This is the sleeper clause. Under 26 CFR § 1.501(r)-6, you can apply for charity care retroactively up to 240 days after the date of the first post-discharge bill. If you qualify, you're entitled to a refund of any amount you paid above the hospital's "Amounts Generally Billed" (AGB).

Read that again: even if you've already paid the bill in full, you can apply within the 240-day window and get a refund of the overpayment.

AGB is the amount the hospital generally bills insured patients for the same service. It's calculated under one of two IRS-approved methodologies and is required to be published in the FAP. For most hospitals, AGB is dramatically less than the chargemaster rate uninsured patients face — often 30-50% of what was billed. The refund can be substantial.

Worked example: 240-day refund

Patient at a nonprofit hospital, family of three, household income $48,000 (~186% FPL — eligible for free care under most FAPs). Received an $8,400 bill for an outpatient procedure. Paid $4,200 over six months. Eight months after the first bill, applies for charity care under 501(r). Approved as fully eligible. The hospital refunds the entire $4,200 — even though the bill was technically "settled" — because under 501(r), the patient was never legally obligated to pay above AGB ($0 in this case because they were free-care eligible).

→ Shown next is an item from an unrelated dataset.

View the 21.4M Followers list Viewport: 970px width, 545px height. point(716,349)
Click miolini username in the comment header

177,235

The 240 days is calculated from the first bill date, not the date of service. So a bill from a December procedure that you don't see until February starts the clock in February, giving you until October to apply.

How to apply — step by step

Step 1: Find the FAP

Search the hospital's website for "Financial Assistance Policy" or "Charity Care." If you can't find it within five minutes of searching, that's a flag — call the billing department and ask them to email you both the full FAP and the plain-language summary. They're legally required to provide both.

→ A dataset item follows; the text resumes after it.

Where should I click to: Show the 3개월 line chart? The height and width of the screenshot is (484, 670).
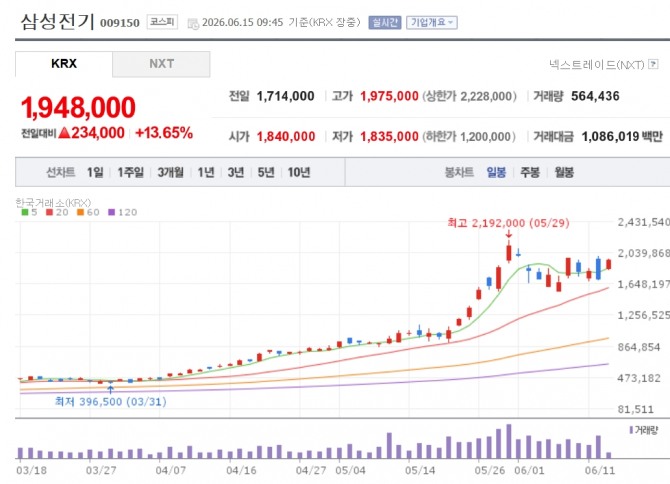(170, 172)
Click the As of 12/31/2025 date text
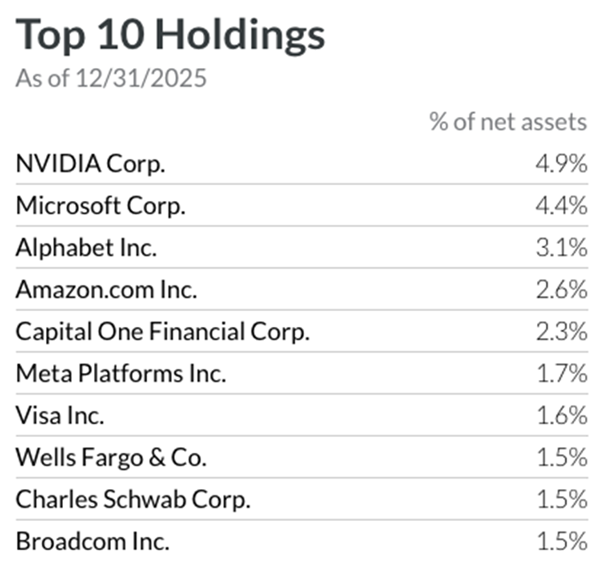Screen dimensions: 600x575 click(x=111, y=79)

Step 2: Verify the eligibility tiers and documentation requirements

The FAP will spell out: the FPL cutoffs for free vs discounted care, the documentation required (income proof, household size proof, asset disclosure if any), and the deadline for applying (often the 240-day federal floor, sometimes longer per state law).

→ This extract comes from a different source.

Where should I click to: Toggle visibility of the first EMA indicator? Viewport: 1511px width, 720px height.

Step 3: Gather documentation

Standard requirements:

Step 4: Submit the application

Most hospitals accept paper applications by mail, online portals, or in-person at the financial assistance office. Whichever path: keep copies of everything you submit and request written confirmation of receipt with a date. The 30-day determination clock starts on receipt.

Step 5: The application letter

If the hospital uses a formal application form, fill that out. If they don't (or as a supplement), include this letter:

Letter 501(r) Charity Care Application

[Your name] [Your address] [Date] [Hospital] Financial Assistance Department Re: Account [account number] — Financial Assistance Application I am requesting financial assistance under your Financial Assistance Policy (FAP) pursuant to 26 CFR § 1.501(r)-4. My household size is [X] with an annual income of [$Y], placing me at [Z]% of the Federal Poverty Level. I am requesting: 1. A copy of your current FAP and the plain-language summary. 2. Retroactive application for all dates of service within the 240-day window. 3. Calculation of the Amounts Generally Billed (AGB) under your published methodology. 4. A refund of any amounts I have paid in excess of AGB if I am determined eligible. Per 26 CFR § 1.501(r)-6, please suspend any extraordinary collection actions pending my eligibility determination. I have attached proof of income and household size. Please confirm receipt and expected determination date. Regards, [Your name]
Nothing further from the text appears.